Publié le 14 mai 2012 par Copeau @Contrepoints

Depuis 2008, les six grandes banques ont reçu une aide totale de 114 milliards $. En proportion, ça ressemble beaucoup à l’aide qu’ont reçue les banques américaines de leur gouvernement au plus fort de la crise. Sauf qu’ici, les médias en ont très peu parlé.

Par David Descôteaux, depuis Montréal, Québec.

Le mythe des super banques canadiennes
Le mythe des super banques canadiennes vient d’en prendre un coup. Nos grandes banques ont eu besoin de notre aide pendant la crise financière, et pas à peu près.

C’est David Macdonald, du Centre canadien de politiques alternatives, qui a déterré les chiffres. Enfin, il a fait une estimation. C’est tout ce qu’il a pu faire, car la Banque du Canada n’est pas très transparente dans ce dossier, semble-t-il.

Depuis 2008, les six grandes banques ont reçu une aide totale de 114 milliards $. Des prêts à court terme de la Banque du Canada, de la Réserve fédérale des États-Unis, ainsi que des rachats de titres hypothécaires par la Société canadienne d’hypothèques et de logement (SCHL). En proportion, ça ressemble beaucoup à l’aide qu’ont reçue les banques américaines de leur gouvernement au plus fort de la crise. Sauf qu’ici, les médias en ont très peu parlé.

Oups !

À première vue, ça semble embarrassant pour le ministre des Finances Jim Flaherty et le premier ministre Harper. Ces deux-là ne se sont pas gênés, depuis le début de la crise, pour vanter la « solidité » de nos banques. « Nous avons les seules banques dans le monde occidental qui n’ont pas besoin de bailout (sauvetage avec l’argent public) ou de quoi que ce soit du genre », avait dit Stephen Harper sur les ondes d’une chaîne américaine en 2009.

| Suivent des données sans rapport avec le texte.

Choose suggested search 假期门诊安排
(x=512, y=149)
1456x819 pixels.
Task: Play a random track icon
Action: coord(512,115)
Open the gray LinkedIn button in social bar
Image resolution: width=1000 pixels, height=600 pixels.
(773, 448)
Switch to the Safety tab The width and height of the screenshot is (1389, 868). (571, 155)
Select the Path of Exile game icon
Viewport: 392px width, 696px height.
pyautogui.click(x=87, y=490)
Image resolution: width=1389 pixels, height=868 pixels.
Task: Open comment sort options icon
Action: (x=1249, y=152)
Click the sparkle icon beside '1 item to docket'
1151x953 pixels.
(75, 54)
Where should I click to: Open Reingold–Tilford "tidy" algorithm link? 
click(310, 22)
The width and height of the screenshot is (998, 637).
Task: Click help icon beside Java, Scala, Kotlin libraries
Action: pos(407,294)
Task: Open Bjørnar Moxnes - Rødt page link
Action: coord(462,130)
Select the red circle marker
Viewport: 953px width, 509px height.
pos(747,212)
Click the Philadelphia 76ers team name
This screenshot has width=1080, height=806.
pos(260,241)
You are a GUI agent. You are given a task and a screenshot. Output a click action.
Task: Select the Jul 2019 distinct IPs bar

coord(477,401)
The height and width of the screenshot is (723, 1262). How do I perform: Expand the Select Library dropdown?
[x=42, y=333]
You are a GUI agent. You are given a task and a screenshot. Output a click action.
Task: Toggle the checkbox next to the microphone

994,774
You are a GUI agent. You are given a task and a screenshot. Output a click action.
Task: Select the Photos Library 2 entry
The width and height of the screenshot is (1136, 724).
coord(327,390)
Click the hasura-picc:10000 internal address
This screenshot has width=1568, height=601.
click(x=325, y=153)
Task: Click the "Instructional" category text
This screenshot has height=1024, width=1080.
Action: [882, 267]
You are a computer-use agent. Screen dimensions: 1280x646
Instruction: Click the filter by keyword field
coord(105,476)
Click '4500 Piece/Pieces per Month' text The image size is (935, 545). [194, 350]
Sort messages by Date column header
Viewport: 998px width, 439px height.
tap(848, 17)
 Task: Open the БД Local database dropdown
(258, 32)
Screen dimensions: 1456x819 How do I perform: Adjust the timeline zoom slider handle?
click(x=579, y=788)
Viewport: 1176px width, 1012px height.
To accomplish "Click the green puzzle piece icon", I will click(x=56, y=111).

Mais attention. L’association des banquiers canadiens s’est empressée de préciser que ce n’était pas un bailout, mais bien un « soutien à la liquidité ». Pendant la panique, le crédit se faisait rare sur les marchés. Pour s’assurer que les banques puissent continuer à se financer et à prêter aux consommateurs, l’État, avec l’aide de la SCHL et de la Banque centrale, est intervenu. D’ailleurs les banques ont, à ce jour, remboursé tous ces prêts. Et si le but était de maintenir en santé le marché immobilier, on peut dire que l’opération a fonctionné. D’ailleurs peu de temps après le renflouement de liquidités par la SCHL, les taux d’intérêt hypothécaires diminuaient.

N’empêche que la CIBC, la BMO et la Banque Scotia ont eu besoin de financement qui égalait ou surpassait leur valeur en bourse. Sans cette aide gigantesque, est-ce que leur problème de « liquidité » en serait devenu un de « solvabilité » ? Si la réponse est oui, appelons ça un bailout. Mais on ne le saura probablement jamais.

Trop gros pour tomber

De toute façon, rien de tout ça ne devrait nous surprendre. L’oligopole bancaire canadien est too big to fail, comme disent les Américains. Et au moindre problème, le gouvernement sera là pour l’aider.

Dans son étude, Macdonald cite le PDG de la Banque TD, Edmund Clark, lors d’une conférence en 2009. Ce dernier déclarait à des investisseurs : bien que cette garantie du gouvernement ne soit pas explicite, « quelles sont les chances que la TD ne soit pas sauvée si elle faisait quelque chose de stupide ? » Cinq jours plus tard, un haut placé du gouvernement canadien tapait sur les doigts de M. Clark, affirmant qu’il était faux de croire une telle chose.

Cette chose s’appelle un aléa moral. Pile je gagne, face les contribuables perdent. Sachant que le gouvernement est là pour corriger nos erreurs, c’est tentant de prendre plus de risques. Mais rassurez-vous. On dit que les banques canadiennes sont bien gérées et ne prennent pas le genre de risques que les banques américaines ont pris.

Gardons-nous quand même un brin de scepticisme. Après tout, plusieurs croyaient aussi que les banques canadiennes n’avaient pas eu besoin d’aide pendant la crise…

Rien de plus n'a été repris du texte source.